Cyclops (Cyclic coordinate descent for logistic, Poisson and survival analysis) is an R package for performing large scale regularized regressions.
http://ohdsi.github.io/Cyclops/
38 stars 32 forks source link

more efficient support for time-varying covariates in cyclopsdata for cox models #51

Open myoung3 opened 3 years ago

myoung3 commented 3 years ago

From the release package documentation

These columns are expected in the outcome object:
- stratumId (integer) (optional) Stratum ID for conditional regression models
- rowId (integer) Row ID is used to link multiple covariates (x) to a single outcome (y)
- y (real) The outcome variable
- time (real) For models that use time (e.g. Poisson or Cox regression) this contains time
(e.g. number of days)
- weights (real) (optional) Non-negative weights to apply to outcome
- censorWeights (real) (optional) Non-negative censoring weights for competing risk model; will be computed if not provided.

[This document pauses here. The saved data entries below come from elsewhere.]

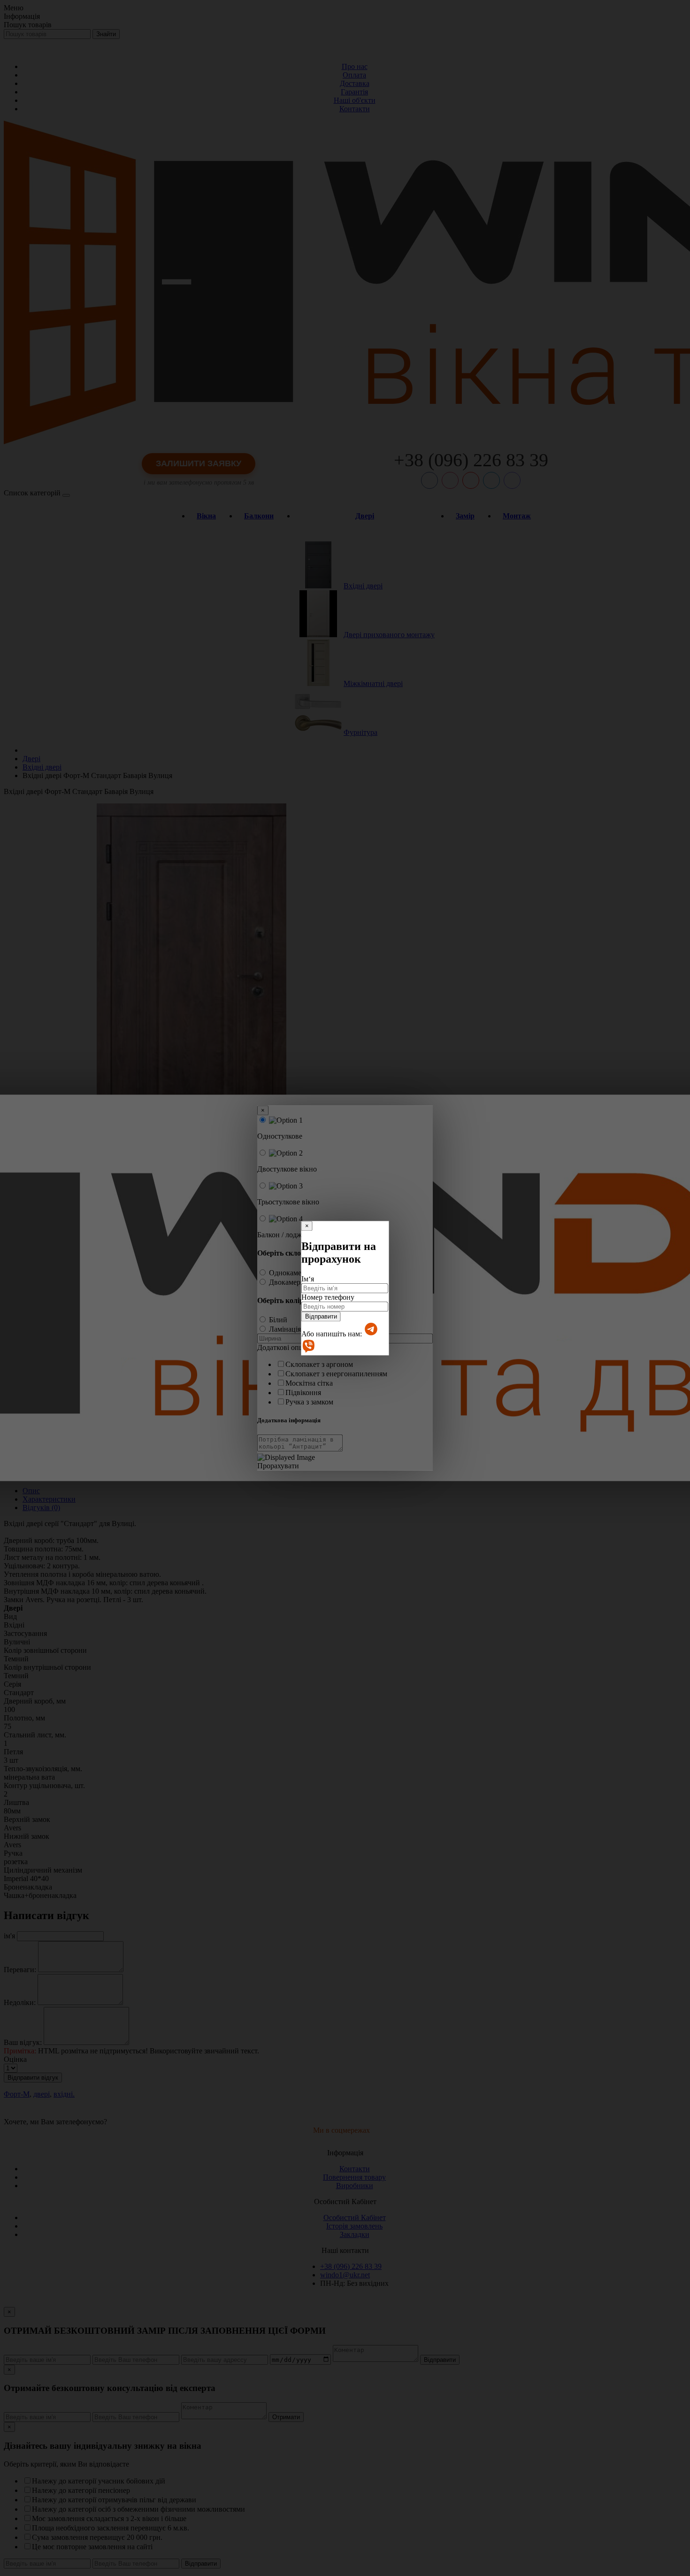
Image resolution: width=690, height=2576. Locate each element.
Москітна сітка (309, 1383)
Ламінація (285, 1329)
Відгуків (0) (41, 1508)
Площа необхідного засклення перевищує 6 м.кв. (110, 2528)
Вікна (206, 516)
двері (41, 2094)
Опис (31, 1491)
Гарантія (354, 92)
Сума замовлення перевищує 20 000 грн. (97, 2537)
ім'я (9, 1936)
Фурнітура (360, 732)
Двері (364, 516)
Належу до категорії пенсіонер (81, 2490)
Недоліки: (20, 2002)
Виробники (354, 2186)
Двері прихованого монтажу (389, 635)
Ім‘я (307, 1279)
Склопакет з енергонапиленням (336, 1374)
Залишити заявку (198, 463)
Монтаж (517, 516)
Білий (278, 1320)
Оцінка (15, 2059)
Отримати (286, 2417)
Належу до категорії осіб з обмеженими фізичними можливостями (138, 2509)
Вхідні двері (363, 586)
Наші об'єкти (355, 100)
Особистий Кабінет (354, 2217)
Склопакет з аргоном (319, 1364)
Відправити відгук (33, 2077)
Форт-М (17, 2094)
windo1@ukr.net (345, 2275)
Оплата (354, 75)
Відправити (321, 1316)
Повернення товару (354, 2177)
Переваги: (20, 1970)
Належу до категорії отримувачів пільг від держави (114, 2500)
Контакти (354, 109)
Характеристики (49, 1499)
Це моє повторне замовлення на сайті (92, 2547)
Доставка (354, 83)
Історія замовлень (354, 2226)
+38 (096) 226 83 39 (471, 459)
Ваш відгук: (23, 2042)
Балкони (259, 516)
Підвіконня (303, 1392)
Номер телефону (327, 1297)
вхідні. (64, 2094)
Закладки (354, 2234)
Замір (465, 516)
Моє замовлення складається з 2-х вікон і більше (109, 2518)
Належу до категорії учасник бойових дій (98, 2481)
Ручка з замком (309, 1402)
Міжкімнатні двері (373, 683)
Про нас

These columns are expected in the covariates object:
- stratumId (integer) (optional) Stratum ID for conditional regression models
- rowId (integer) Row ID is used to link multiple covariates (x) to a single outcome (y)
- covariateId (integer) A numeric identifier of a covariate
- covariateValue (real) The value of the specified covariate

The correct way to dealing with timevarying data in a cox model is to split each individual's follow-up period into multiple intervals at each change in their covariate value. Thus a time-varying dataset for cox analysis would have more than [edit] 1 row per person, and the above data spec would require the covariates object to have the same row length as the outcome object. In the case of a cox model with both time-varying and time-invariant variables, all of the time-invariant values would need to be repeated for every interval within participant. A more efficient data structure would allow a time-invariant covariate object which would join to the outcome object on participant id, along with a time-varying covariates object which would link to the outcome on both participant id and time.

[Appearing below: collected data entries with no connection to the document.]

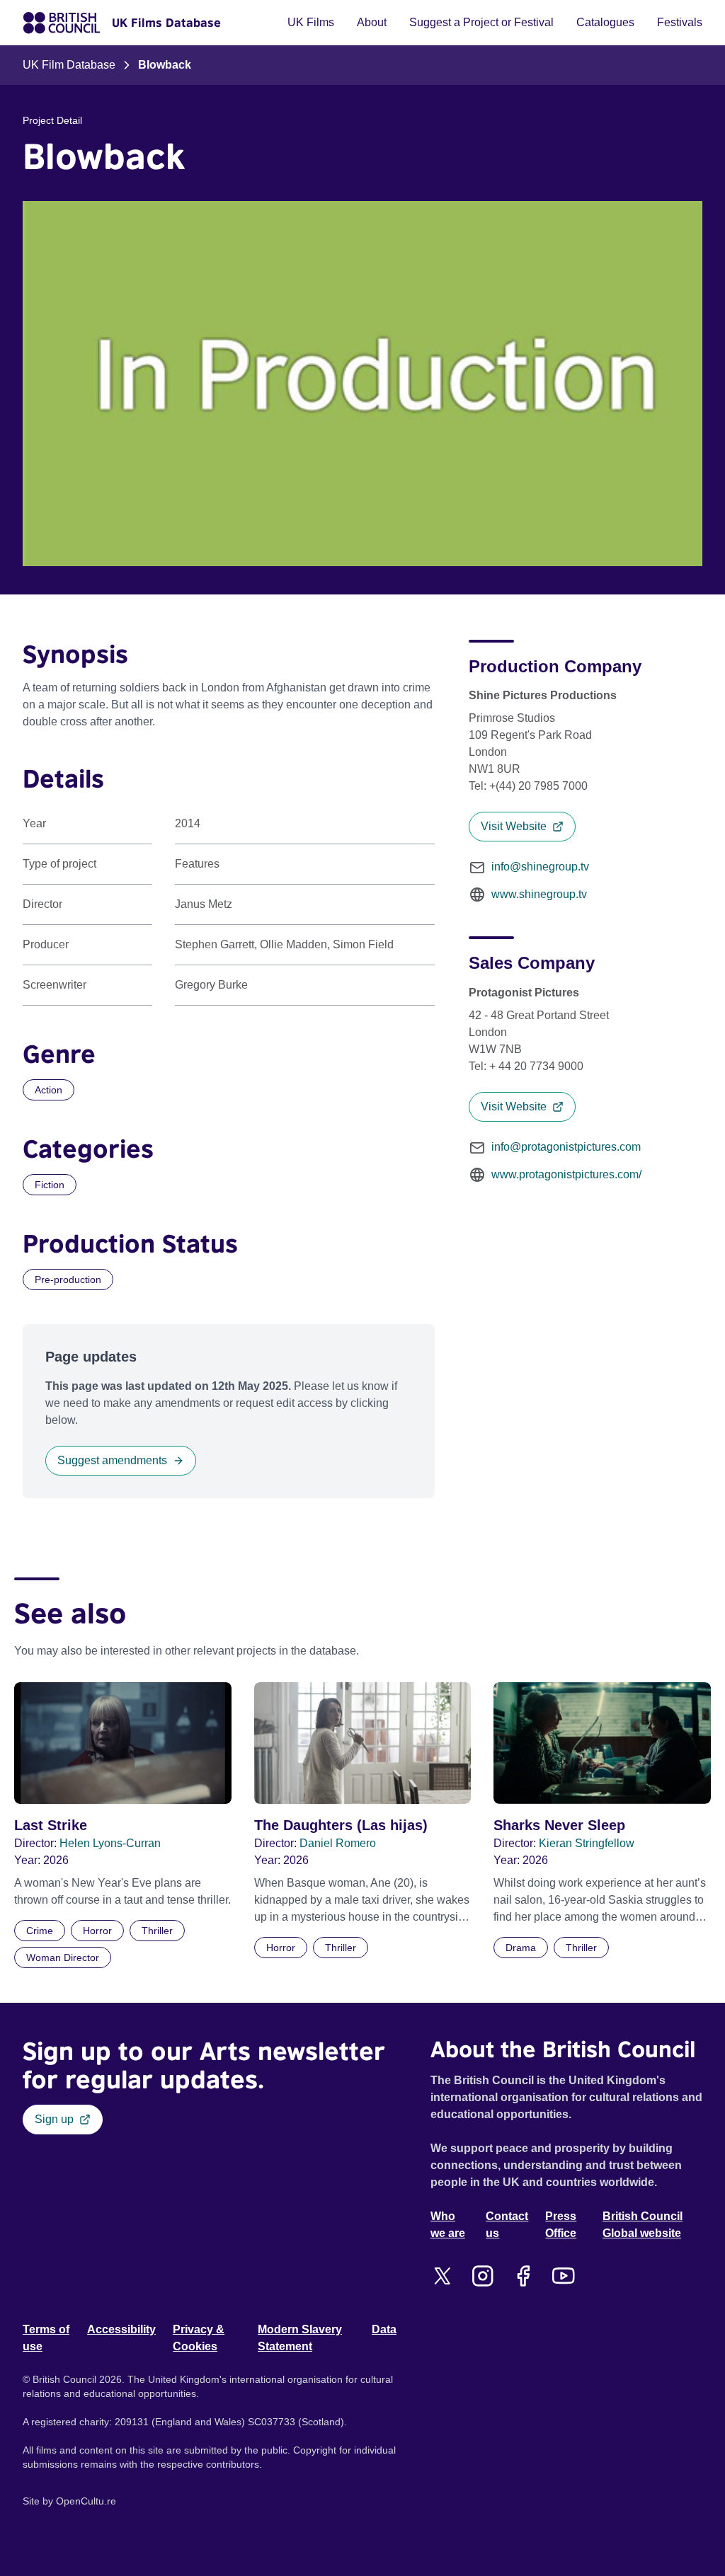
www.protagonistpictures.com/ (566, 1174)
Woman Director (62, 1957)
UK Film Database (69, 65)
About (372, 22)
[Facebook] (523, 2276)
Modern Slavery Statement (300, 2337)
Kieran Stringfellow (586, 1843)
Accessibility (121, 2329)
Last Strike (50, 1825)
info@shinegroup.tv (540, 867)
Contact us (507, 2224)
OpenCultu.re (86, 2501)
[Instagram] (482, 2276)
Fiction (49, 1184)
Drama (521, 1947)
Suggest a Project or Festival (481, 22)
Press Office (560, 2224)
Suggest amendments (112, 1460)
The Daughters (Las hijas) (341, 1825)
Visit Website (514, 826)
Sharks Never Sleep (559, 1825)
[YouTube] (563, 2276)
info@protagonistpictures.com (566, 1147)
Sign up (54, 2119)
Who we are (447, 2224)
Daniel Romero (337, 1843)
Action (48, 1090)
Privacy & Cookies (198, 2337)
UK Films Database (166, 23)
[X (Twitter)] (442, 2276)
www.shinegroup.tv (539, 894)
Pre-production (68, 1279)
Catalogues (605, 22)
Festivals (679, 22)
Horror (97, 1930)
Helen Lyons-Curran (110, 1843)
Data (384, 2329)
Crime (39, 1930)
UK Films (310, 22)
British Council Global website (643, 2224)
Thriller (157, 1930)
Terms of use (46, 2337)
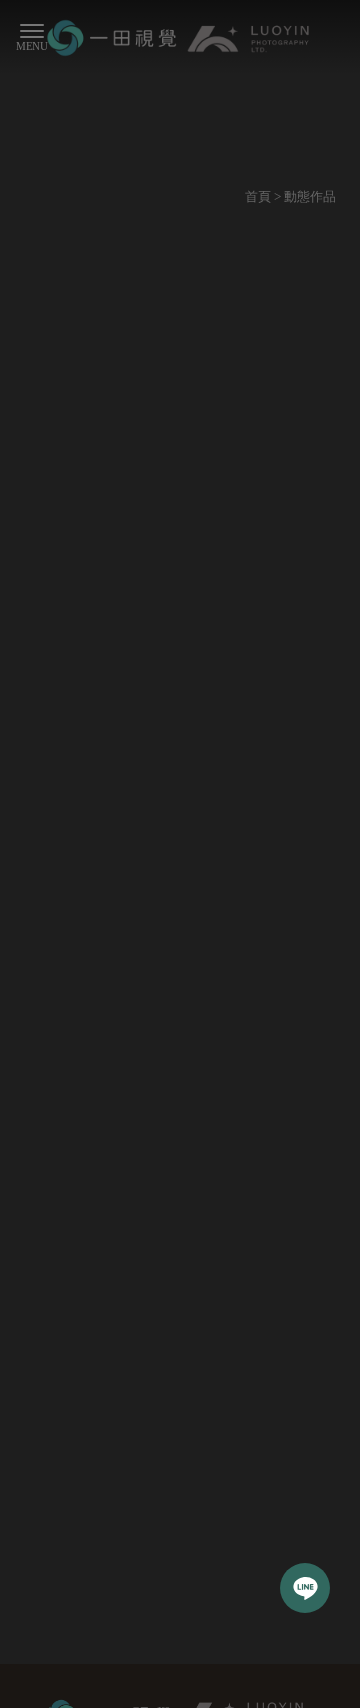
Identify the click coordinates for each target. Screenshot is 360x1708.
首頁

msuchard commented 3 years ago

Thanks for looking into this, @myoung3 . I am very interested in providing both a convenient and efficient interface to cyclops for time-varying covariates. Naturally, efficiency includes both in terms of "space" (as you bring up above) and "time" (compute speed that may decrease dramatically with the extra layer of memory-indirection).

Could I entice you to work on this further with my group?

Do you have a specific use-case in mind where performance / memory-usage becomes an issue?